* **DOCUMENT SOURCE**

● ● ● ● ● ● ●

Ce retrait forcé intervient après celui du Mali, en août 2022, et du Burkina Faso, en février 2023. Dans les trois cas, Paris a été poussé dehors par des régimes militaires arrivés au pouvoir après des coups d’État, surfant sur un sentiment antifrançais et se tournant, dans le cas du Mali, vers une coopération avec le groupe paramilitaire russe Wagner.
Jusqu’au coup d’État du 26 juillet qui a renversé le Président élu Mohamed Bazoum, le Niger était l’un des derniers alliés de Paris au Sahel, et la pièce centrale de son nouveau dispositif antijihadiste dans la région. Le retrait de ce pays «consacre le fiasco de la politique de la France au Sahel», commente le chercheur Yvan Guichaoua (Brussels School of International Studies) sur X (ex-Twitter).

● ● ● ● ● ● ●

* **CONSIGNES**
1. D'après le document source, à quelle date a eu lieu le coup d'État qui a renversé le Président Mohamed Bazoum ?
2. Reformulez sous forme de liste le paragraphe du document source qui commence par « Ce retrait forcé intervient », en conservant ses faits principaux.
Les lignes ci-dessous forment un ensemble indépendant du document source.

* **EXTRAIT SOURCE**
● ● ● ● ● ● ●

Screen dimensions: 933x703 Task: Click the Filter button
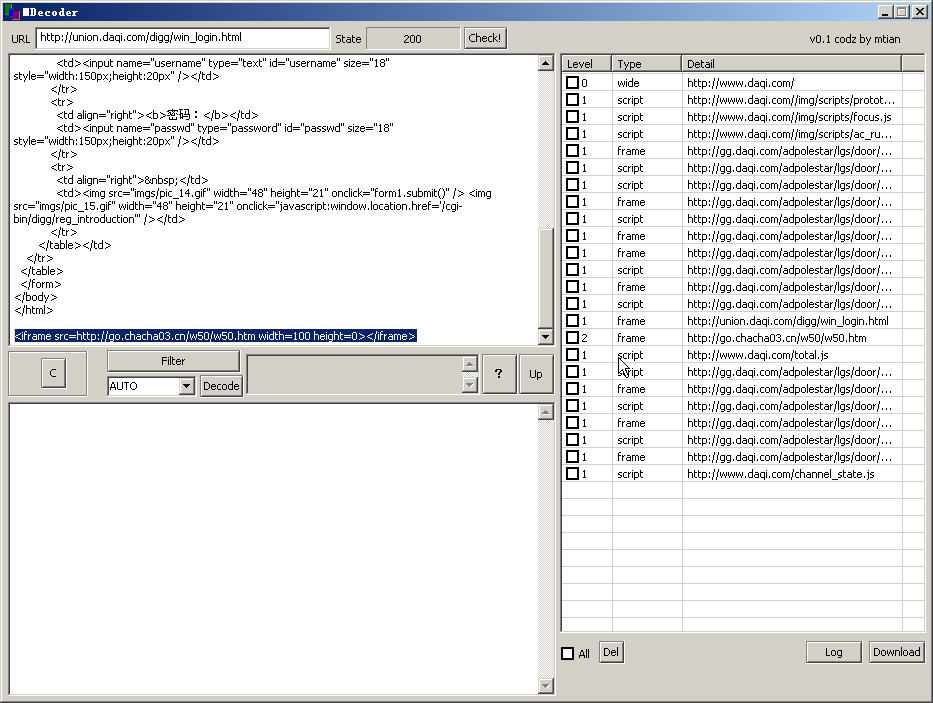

● ● ● ● ● ● ●

* **RÉSULTATS DANS L'ORDRE**
1. Le 26 juillet.

2.
- Le retrait forcé fait suite à ceux du Mali (août 2022) et du Burkina Faso (février 2023).
- Dans les trois cas, Paris a été évincé par des régimes militaires issus de coups d'État.
- Ces régimes se sont appuyés sur un sentiment antifrançais.
- Le Mali s'est tourné vers une coopération avec le groupe paramilitaire russe Wagner.